John Kendrick, Summer Fellow, Washington Legal Foundation*
Look at the bottom of your mouse; there should be several patent numbers on it. Then do a 5-minute online search to see if those patents expired before you bought it. If they did, you’ve hit the jackpot! Under the False Marketing Statute (which is a section of the larger U.S. patent law) you could sue the producer of the mouse (or any other product) and potentially get a hefty financial windfall.
The statute penalizes anyone who marks a product with a patent label if it is not actually patented or the patent has expired. The potential penalty for breaking this law is $500 per individual unit. So a suit over a single mislabeled patent could result in millions of dollars in penalties if many units of the product were made. Further, as was alluded to earlier, these lawsuits are qui tam, any individual can file. Plaintiffs do not need to have suffered any injury to have legal standing according to the statute.

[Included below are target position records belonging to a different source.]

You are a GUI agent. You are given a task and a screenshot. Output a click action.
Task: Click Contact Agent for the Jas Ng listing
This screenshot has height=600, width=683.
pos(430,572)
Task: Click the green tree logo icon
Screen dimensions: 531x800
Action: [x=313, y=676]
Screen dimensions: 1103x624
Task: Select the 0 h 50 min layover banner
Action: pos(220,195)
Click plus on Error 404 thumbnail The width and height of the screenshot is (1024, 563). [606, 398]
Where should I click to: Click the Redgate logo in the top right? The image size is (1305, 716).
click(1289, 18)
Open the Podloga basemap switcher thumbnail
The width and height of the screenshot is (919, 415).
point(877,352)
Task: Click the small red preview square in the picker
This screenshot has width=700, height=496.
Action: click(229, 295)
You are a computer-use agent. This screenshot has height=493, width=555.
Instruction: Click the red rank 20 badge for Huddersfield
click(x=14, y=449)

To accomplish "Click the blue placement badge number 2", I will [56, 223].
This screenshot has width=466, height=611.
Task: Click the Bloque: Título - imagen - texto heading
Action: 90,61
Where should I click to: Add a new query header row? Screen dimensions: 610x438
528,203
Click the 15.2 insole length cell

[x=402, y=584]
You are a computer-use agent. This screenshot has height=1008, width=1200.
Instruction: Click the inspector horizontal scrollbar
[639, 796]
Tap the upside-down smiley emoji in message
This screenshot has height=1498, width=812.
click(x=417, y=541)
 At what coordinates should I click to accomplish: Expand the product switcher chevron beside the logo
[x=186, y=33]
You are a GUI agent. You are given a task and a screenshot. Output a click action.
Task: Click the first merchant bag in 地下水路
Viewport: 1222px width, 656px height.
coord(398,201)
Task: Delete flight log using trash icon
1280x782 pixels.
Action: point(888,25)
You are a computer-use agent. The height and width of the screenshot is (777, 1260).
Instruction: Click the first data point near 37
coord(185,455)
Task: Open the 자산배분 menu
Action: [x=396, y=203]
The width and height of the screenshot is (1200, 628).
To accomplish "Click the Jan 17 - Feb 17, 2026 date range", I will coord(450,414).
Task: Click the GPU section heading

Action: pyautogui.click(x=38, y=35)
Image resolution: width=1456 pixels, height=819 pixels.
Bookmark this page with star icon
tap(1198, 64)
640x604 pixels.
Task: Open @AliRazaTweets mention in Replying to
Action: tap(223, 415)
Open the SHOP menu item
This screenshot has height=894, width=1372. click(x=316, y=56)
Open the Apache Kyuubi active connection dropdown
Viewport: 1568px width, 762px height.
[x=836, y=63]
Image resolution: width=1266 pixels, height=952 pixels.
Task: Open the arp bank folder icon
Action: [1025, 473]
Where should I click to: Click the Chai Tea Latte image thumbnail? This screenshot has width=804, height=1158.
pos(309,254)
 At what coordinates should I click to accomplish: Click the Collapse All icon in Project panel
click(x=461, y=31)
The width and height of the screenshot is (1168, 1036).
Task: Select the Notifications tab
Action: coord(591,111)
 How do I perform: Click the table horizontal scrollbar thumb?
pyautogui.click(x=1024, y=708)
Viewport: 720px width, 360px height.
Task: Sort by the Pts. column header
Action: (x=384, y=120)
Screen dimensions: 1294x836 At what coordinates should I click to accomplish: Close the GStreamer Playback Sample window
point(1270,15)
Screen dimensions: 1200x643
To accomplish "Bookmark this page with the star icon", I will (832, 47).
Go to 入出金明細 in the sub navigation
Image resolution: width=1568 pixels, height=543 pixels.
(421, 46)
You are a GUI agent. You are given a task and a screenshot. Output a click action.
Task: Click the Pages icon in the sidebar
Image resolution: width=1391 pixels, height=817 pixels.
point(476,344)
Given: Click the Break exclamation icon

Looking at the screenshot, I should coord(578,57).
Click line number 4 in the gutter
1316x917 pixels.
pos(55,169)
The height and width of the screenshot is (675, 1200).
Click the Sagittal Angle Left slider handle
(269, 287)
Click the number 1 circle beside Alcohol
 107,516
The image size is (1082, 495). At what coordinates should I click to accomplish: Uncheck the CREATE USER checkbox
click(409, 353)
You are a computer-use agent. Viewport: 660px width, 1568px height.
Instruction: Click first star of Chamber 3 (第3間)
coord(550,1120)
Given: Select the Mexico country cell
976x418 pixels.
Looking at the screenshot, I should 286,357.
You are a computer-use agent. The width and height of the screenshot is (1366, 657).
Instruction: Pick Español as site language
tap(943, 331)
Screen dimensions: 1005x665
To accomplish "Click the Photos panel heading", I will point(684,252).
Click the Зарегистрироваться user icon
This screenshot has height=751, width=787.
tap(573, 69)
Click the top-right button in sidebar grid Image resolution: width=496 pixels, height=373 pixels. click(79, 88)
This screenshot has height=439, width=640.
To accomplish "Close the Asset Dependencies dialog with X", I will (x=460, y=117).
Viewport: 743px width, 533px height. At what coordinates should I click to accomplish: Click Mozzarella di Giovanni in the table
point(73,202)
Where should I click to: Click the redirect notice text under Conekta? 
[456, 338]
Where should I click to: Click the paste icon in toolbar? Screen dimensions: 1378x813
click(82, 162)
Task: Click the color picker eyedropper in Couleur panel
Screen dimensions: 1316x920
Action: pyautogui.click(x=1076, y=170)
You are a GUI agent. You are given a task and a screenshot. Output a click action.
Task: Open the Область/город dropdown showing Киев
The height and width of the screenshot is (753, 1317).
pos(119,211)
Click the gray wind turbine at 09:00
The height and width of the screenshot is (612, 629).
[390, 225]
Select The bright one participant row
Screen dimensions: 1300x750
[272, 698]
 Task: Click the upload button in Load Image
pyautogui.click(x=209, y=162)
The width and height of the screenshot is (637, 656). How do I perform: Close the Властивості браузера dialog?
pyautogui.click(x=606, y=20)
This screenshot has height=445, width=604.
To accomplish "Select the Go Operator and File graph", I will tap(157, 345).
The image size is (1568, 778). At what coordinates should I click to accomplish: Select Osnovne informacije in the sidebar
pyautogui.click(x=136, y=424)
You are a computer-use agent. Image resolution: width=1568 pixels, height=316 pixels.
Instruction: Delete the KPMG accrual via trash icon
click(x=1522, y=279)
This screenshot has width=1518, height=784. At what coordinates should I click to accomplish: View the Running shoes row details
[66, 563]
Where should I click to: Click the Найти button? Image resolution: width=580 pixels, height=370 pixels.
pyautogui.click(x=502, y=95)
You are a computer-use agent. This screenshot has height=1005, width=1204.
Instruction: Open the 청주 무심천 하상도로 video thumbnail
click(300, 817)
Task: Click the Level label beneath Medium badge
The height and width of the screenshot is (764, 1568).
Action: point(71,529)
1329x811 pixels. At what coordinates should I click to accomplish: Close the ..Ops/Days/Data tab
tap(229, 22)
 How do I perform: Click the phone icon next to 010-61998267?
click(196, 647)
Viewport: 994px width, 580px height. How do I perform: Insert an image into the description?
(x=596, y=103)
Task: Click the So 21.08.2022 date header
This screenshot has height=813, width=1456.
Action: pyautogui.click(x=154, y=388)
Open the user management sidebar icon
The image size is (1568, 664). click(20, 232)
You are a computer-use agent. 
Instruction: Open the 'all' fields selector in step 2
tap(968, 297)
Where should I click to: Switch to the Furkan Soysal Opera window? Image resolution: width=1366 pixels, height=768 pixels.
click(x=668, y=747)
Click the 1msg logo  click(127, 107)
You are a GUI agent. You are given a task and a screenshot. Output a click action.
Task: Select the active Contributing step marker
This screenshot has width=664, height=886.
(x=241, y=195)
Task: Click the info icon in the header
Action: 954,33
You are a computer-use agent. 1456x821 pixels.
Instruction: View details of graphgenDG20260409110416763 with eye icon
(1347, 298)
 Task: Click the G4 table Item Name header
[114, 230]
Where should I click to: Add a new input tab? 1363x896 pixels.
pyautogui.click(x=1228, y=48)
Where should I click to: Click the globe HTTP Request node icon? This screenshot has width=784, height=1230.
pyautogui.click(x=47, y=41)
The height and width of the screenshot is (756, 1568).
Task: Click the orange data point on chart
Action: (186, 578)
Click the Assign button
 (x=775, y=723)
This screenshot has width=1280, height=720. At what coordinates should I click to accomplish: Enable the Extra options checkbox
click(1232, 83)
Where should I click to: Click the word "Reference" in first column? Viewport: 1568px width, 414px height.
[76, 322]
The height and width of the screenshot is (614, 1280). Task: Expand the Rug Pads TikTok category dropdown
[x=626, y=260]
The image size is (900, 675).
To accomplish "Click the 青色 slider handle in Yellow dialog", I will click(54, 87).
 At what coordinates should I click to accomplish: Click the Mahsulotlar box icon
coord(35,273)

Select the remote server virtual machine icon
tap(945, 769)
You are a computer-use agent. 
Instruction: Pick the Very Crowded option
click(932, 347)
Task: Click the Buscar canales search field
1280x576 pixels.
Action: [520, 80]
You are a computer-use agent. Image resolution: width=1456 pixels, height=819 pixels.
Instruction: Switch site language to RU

The number of these lawsuits has skyrocketed in recent years. This isn’t because businesses have suddenly conspired to mislead the public, but because court decisions have rendered these suits financially lucrative for trial lawyers. In 2009, a federal Circuit Court ruled that the law required penalties be imposed on a per unit basis, rather than per type of product. Another recent decision held that the statute is violated by products marked with a patent number that has since expired. Together, these recent developments in caselaw have spawned a cottage industry of false marketing litigation.
In response, several defendants have challenged the False Marketing Statute on constitutional grounds. Thus far, the most successful challenges are based on the “Take Care Clause” in Article II. This clause states that the President “shall take care that the Laws be faithfully executed.” Several defendants have argued that the False Marketing Statute “impermissibly delegates the Executive Branch’s prosecutorial authority to private citizens.” While qui tam lawsuits are not uncommon, the Executive Branch usually maintains some control over these suits. The defendants have argued that control in this particular statute is insufficient.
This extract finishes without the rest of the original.